ICAI Follow-up: DFID’s Support to the Health Sector in Zimbabwe
ICAI Follow up
1. Our report assessed how well DFID had spent over £100 million of UK aid on the health sector in Zimbabwe between 2004 and our report in 2011. We concluded that DFID’s support had had a substantial and positive impact, most notably for those living with HIV/AIDS. Value for money had been good in most of the programme but the underlying health system was still failing.
2. Since 2009, DFID has begun to lay tentative foundations for longer-term recovery of a once highly effective public health service. We concluded that DFID needed to support the strengthening of capacity within the Zimbabwe Ministry of Health as part of this transition, so that it could manage the health system by itself, which was similarly noted by the International Development Committee. The key vehicle for responding to our recommendation has been the new Health Transition Fund, a multi-donor fund working with the Ministry of Health to improve maternal and child health by strengthening health systems and scaling up effective interventions. This has facilitated joint discussions on health policy and financing and two technical support advisors have been provided to the Ministry of Health.

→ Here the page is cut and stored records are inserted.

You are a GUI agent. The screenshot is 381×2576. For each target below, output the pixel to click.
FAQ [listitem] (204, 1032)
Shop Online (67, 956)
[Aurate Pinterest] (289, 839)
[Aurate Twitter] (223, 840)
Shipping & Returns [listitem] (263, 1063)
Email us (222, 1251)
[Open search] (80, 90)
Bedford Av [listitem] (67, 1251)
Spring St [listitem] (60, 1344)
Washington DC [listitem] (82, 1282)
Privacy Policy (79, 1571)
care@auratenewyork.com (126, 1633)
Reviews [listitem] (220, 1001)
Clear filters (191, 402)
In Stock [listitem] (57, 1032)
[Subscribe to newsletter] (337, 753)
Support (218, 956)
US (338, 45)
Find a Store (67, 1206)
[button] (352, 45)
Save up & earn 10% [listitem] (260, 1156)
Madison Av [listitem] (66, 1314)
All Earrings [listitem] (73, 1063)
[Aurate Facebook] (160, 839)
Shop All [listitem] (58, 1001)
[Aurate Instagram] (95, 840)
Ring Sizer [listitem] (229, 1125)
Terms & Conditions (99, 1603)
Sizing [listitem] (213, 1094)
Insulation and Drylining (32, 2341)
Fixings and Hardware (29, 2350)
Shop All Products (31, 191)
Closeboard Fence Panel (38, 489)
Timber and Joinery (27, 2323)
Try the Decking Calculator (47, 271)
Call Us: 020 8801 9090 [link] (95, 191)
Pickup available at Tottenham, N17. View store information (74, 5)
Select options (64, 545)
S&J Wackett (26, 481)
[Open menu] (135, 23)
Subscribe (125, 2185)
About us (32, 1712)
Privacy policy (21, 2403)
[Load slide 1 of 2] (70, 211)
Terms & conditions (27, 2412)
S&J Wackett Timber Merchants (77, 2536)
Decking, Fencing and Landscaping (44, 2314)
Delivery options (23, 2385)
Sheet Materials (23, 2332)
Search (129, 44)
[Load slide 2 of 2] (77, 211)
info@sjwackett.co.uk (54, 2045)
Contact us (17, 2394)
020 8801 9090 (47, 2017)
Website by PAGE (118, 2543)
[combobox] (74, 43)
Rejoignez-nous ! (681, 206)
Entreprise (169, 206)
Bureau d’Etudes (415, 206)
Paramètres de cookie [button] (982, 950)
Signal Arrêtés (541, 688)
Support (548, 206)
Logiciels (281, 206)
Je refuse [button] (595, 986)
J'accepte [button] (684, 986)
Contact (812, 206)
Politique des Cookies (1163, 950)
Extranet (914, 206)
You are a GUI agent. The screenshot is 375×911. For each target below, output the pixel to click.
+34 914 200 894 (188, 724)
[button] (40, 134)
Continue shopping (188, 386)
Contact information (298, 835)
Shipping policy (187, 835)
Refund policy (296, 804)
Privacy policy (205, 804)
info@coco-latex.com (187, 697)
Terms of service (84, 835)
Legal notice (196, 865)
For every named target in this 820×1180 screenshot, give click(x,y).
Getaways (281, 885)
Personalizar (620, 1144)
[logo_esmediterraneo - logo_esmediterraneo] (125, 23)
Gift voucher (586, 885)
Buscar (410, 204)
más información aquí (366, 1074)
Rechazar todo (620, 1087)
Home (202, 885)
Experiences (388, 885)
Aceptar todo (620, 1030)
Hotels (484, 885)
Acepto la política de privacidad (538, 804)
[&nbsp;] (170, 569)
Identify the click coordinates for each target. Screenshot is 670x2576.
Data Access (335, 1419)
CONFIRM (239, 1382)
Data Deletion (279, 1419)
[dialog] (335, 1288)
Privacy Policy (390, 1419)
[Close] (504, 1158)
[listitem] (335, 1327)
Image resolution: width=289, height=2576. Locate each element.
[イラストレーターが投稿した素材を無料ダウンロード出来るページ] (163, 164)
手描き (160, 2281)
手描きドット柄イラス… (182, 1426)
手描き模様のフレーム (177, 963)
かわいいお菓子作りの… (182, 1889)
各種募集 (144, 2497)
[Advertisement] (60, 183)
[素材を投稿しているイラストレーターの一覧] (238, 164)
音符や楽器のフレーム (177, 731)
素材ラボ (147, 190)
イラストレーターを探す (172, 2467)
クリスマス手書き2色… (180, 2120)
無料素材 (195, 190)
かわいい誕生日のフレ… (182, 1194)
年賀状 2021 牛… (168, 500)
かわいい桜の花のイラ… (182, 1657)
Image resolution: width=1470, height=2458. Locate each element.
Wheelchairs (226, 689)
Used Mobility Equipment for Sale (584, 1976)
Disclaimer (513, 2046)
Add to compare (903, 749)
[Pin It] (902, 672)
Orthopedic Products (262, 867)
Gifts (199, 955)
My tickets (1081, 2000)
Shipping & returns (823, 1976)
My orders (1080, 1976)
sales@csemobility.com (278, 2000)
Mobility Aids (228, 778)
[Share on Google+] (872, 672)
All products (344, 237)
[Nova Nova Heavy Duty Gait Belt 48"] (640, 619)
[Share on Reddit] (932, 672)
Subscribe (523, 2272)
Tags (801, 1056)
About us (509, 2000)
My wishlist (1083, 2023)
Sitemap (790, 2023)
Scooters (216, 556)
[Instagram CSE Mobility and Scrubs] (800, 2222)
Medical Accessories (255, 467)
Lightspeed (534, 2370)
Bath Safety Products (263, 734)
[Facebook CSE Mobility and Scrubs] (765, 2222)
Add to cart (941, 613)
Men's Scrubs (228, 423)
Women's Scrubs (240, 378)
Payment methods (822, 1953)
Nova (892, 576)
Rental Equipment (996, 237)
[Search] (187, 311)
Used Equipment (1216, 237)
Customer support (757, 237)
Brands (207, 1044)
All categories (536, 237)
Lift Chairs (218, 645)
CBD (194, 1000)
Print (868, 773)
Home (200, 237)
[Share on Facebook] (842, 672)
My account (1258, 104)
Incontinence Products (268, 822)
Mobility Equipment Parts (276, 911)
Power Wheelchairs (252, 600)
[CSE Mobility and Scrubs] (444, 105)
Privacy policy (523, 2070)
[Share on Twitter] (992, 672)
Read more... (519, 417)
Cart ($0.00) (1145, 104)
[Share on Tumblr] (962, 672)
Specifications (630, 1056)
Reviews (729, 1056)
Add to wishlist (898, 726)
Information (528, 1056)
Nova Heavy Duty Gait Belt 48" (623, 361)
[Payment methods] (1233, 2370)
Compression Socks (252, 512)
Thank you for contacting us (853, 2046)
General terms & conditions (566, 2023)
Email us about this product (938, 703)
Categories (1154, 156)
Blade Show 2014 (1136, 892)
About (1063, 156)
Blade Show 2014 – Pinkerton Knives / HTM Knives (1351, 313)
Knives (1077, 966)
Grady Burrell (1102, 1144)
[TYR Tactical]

3. We found that a key problem for maternal health was the rise in user fees. The Ministry of Health has now instructed the removal of user fees for the elderly, pregnant and lactating women and children under 5, starting with clinics in rural areas. The costs are mainly being covered through donors, notably DFID, through the Health Transition Fund (managed by UNICEF) and the Health Results Innovation Trust Fund mechanism (managed by the World Bank). While it is difficult to assess the exact role that DFID and the Health Transition Fund played in this decision, the fund had advocated action on this issue with the ministry.
4. There is scope for DFID to respond more fully to two of our recommendations. First, DFID has implemented a value for money strategy and recruited a governance advisor in order to address our concerns around falling value for money if funding is scaled up. It has started but not yet completed an analysis of the health sector’s capacity to absorb additional funding and the implications for value for money. Second, DFID has not responded as well as it could to our recommendation to ensure comprehensive reporting across delivery chains. DFID’s activities to collect value for money data and encourage community accountability are important and DFID has recently signed a large health contract in which quarterly payments are linked to delivery of key results. This type of activity could be used more systematically to track and link funds to measurable impacts, both at implementing partner and sub-grantee levels.
5. Our final recommendation focussed on DFID taking the lead amongst donors to agree a common definition of administrative costs and then apply that definition. In responding, DFID has taken steps to begin a dialogue with other donors; the key challenges will be how to engage other donors effectively and how to compare administrative costs across very different projects. More widely, we applaud DFID’s achievement of reductions in the administration charges of some implementing partners. DFID told us that this has led to UK aid reaching an additional 170,000 people.
6. Overall, while there is still more to be done, we are pleased that DFID Zimbabwe has taken a good range of measures to address concerns we raised in our report. We will follow developments with interest, including results from the new Health Transition Fund.